Collected data entries:
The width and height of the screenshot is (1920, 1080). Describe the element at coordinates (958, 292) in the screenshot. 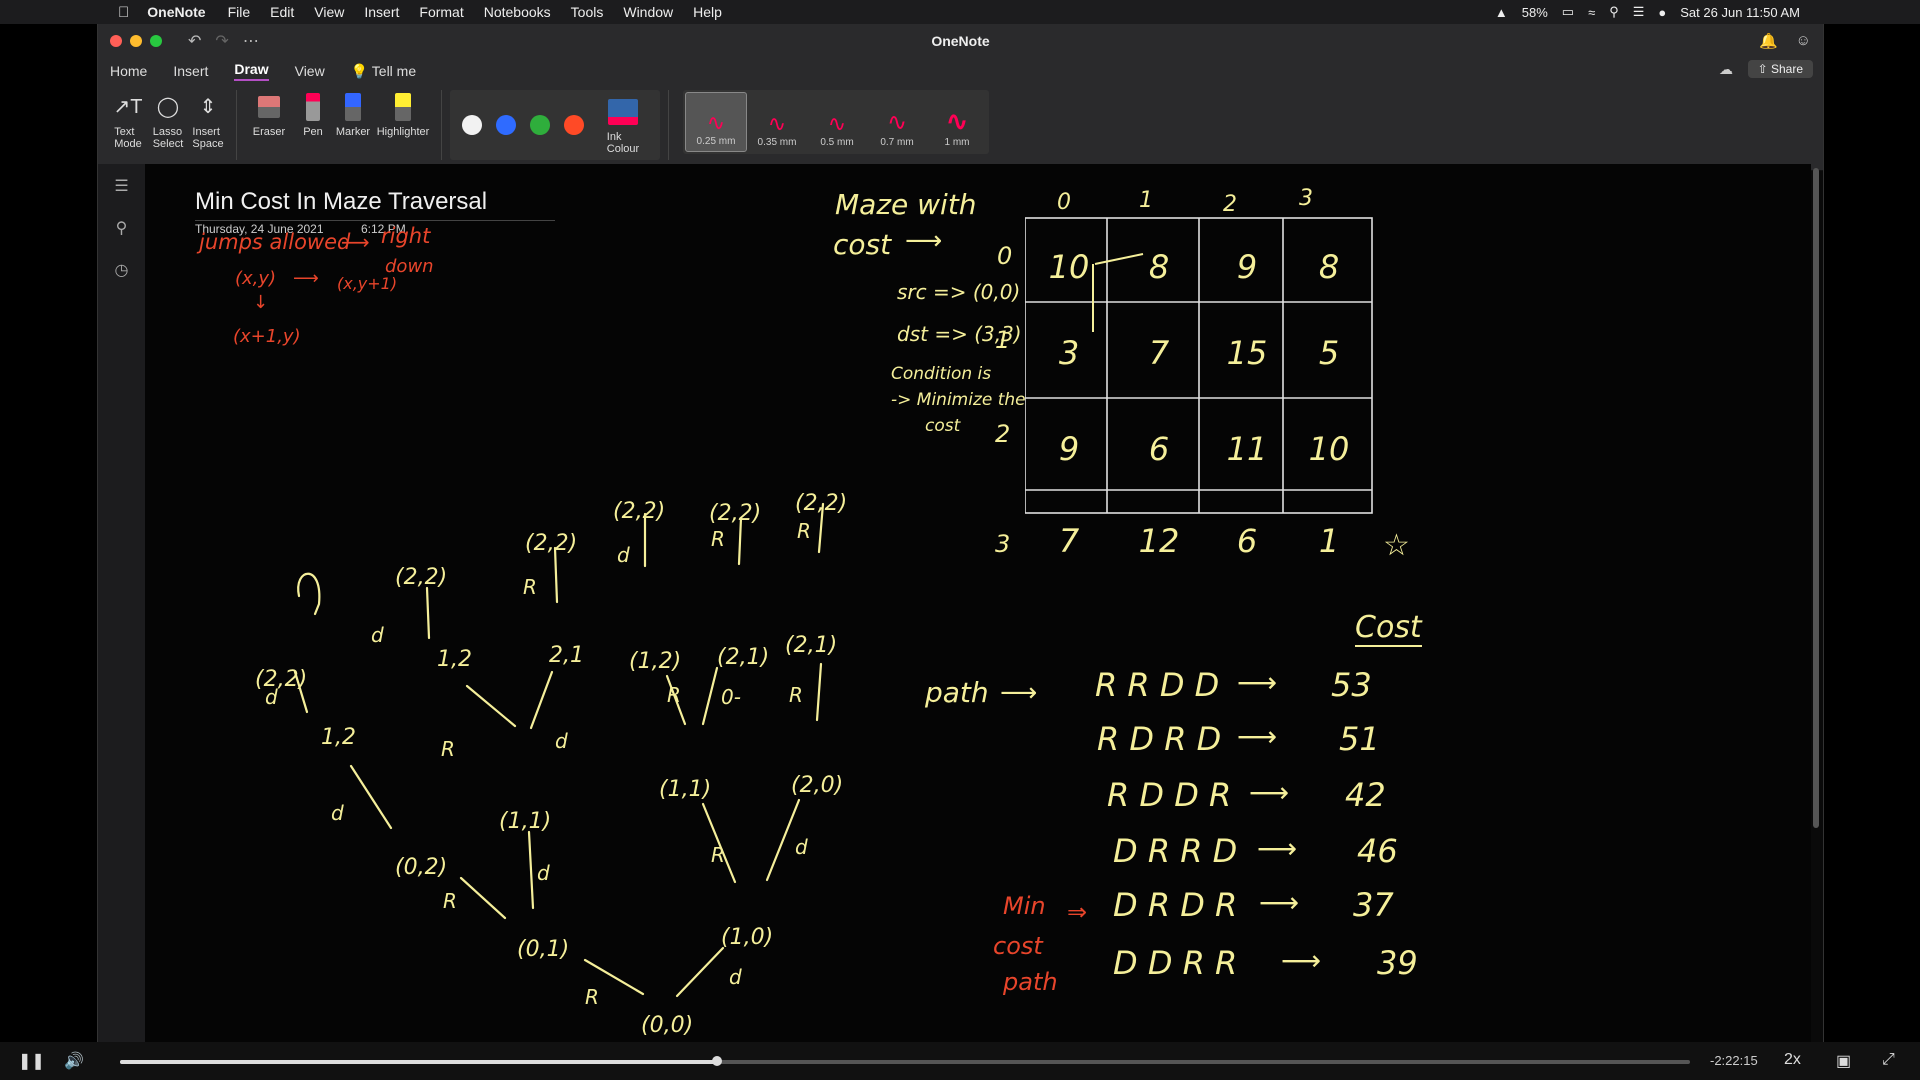

I see `ink-src: src => (0,0)` at that location.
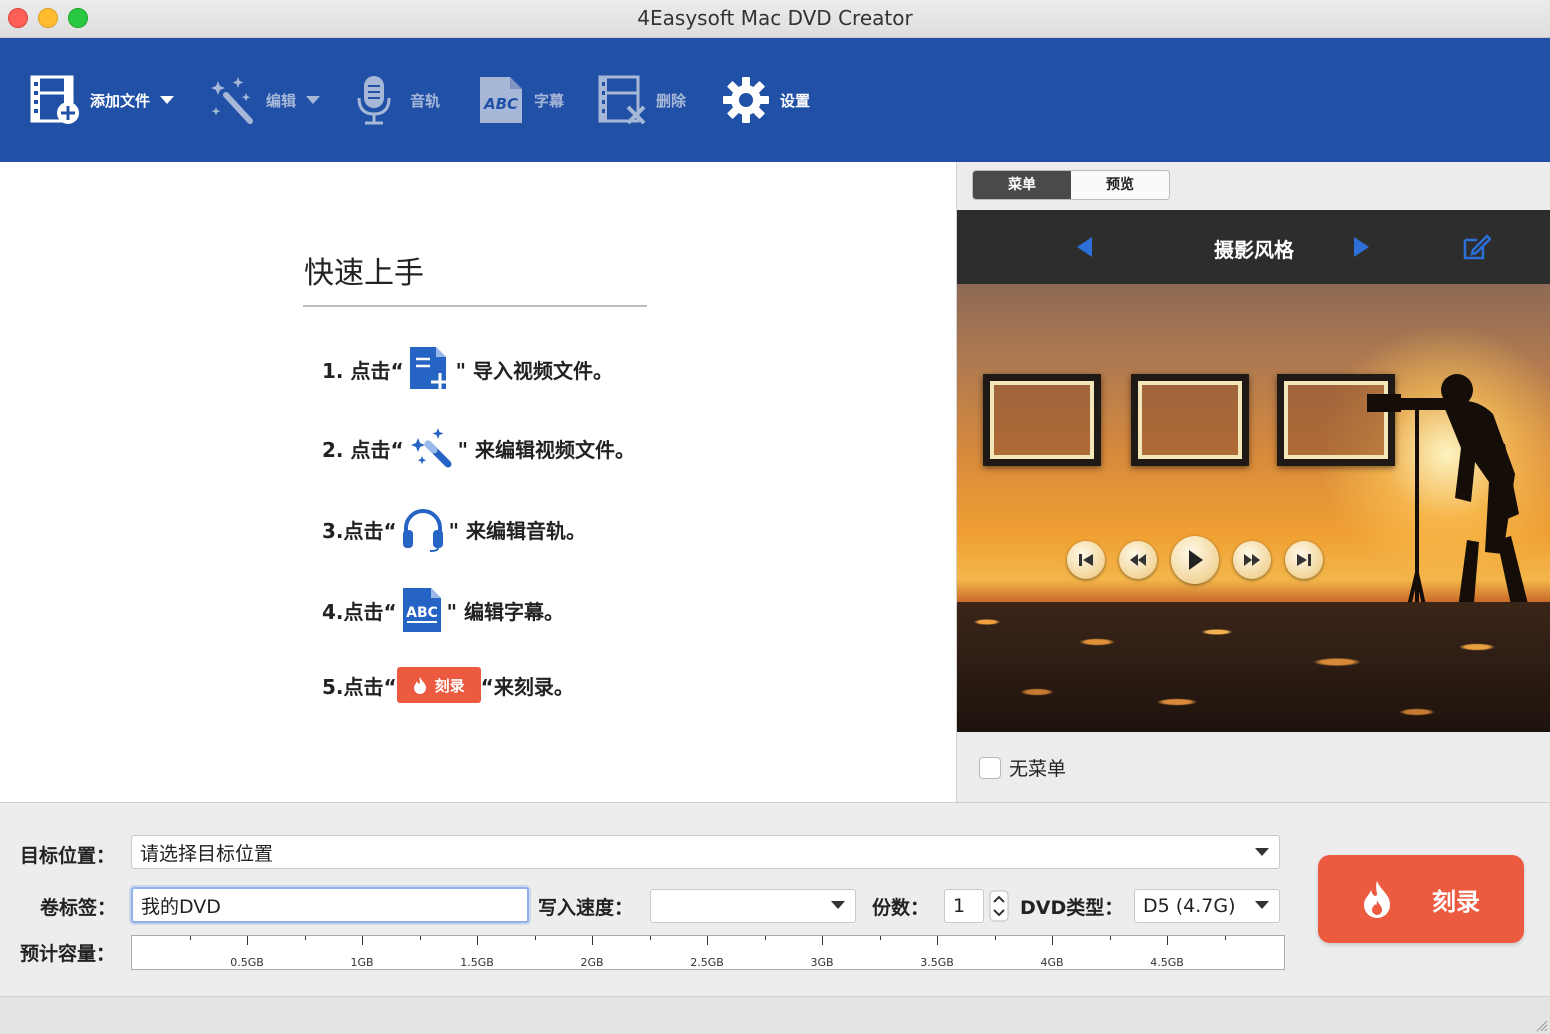  Describe the element at coordinates (706, 852) in the screenshot. I see `target-location-select: 请选择目标位置` at that location.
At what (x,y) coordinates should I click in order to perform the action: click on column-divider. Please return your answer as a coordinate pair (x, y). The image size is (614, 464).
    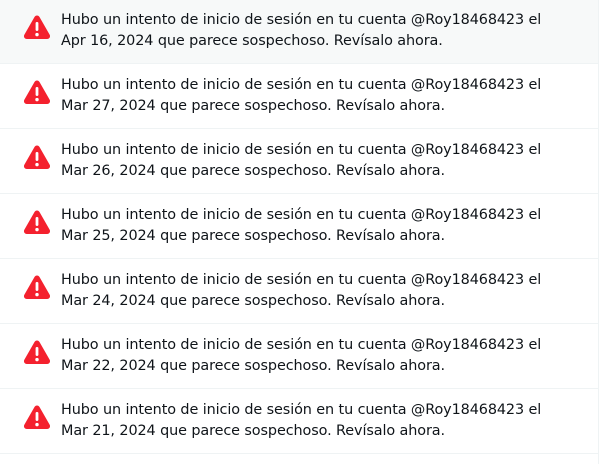
    Looking at the image, I should click on (598, 232).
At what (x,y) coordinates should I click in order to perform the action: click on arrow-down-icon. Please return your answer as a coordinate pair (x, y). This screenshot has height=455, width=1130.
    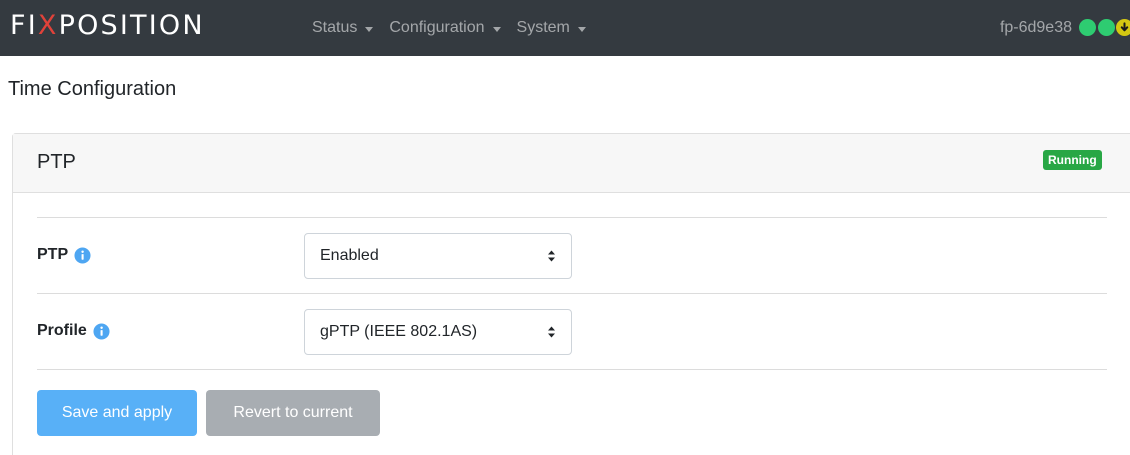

INSTRUCTIONS FOR THE TASK ▸
Rewrite the lines from the start of the entries through the line containing "Looking at the", inclusive, as a numbered list, skipping blank lines and leaving out the pictures.

SOLVED PROBLEM ▸
1. The width and height of the screenshot is (1920, 1080). Describe the element at coordinates (958, 292) in the screenshot. 
2. I see `ink-src: src => (0,0)` at that location.
3.   Describe the element at coordinates (706, 852) in the screenshot. I see `target-location-select: 请选择目标位置` at that location.
4. At what (x,y) coordinates should I click in order to perform the action: click on column-divider. Please return your answer as a coordinate pair (x, y). The image size is (614, 464).
5.     Looking at the image, I should click on (598, 232).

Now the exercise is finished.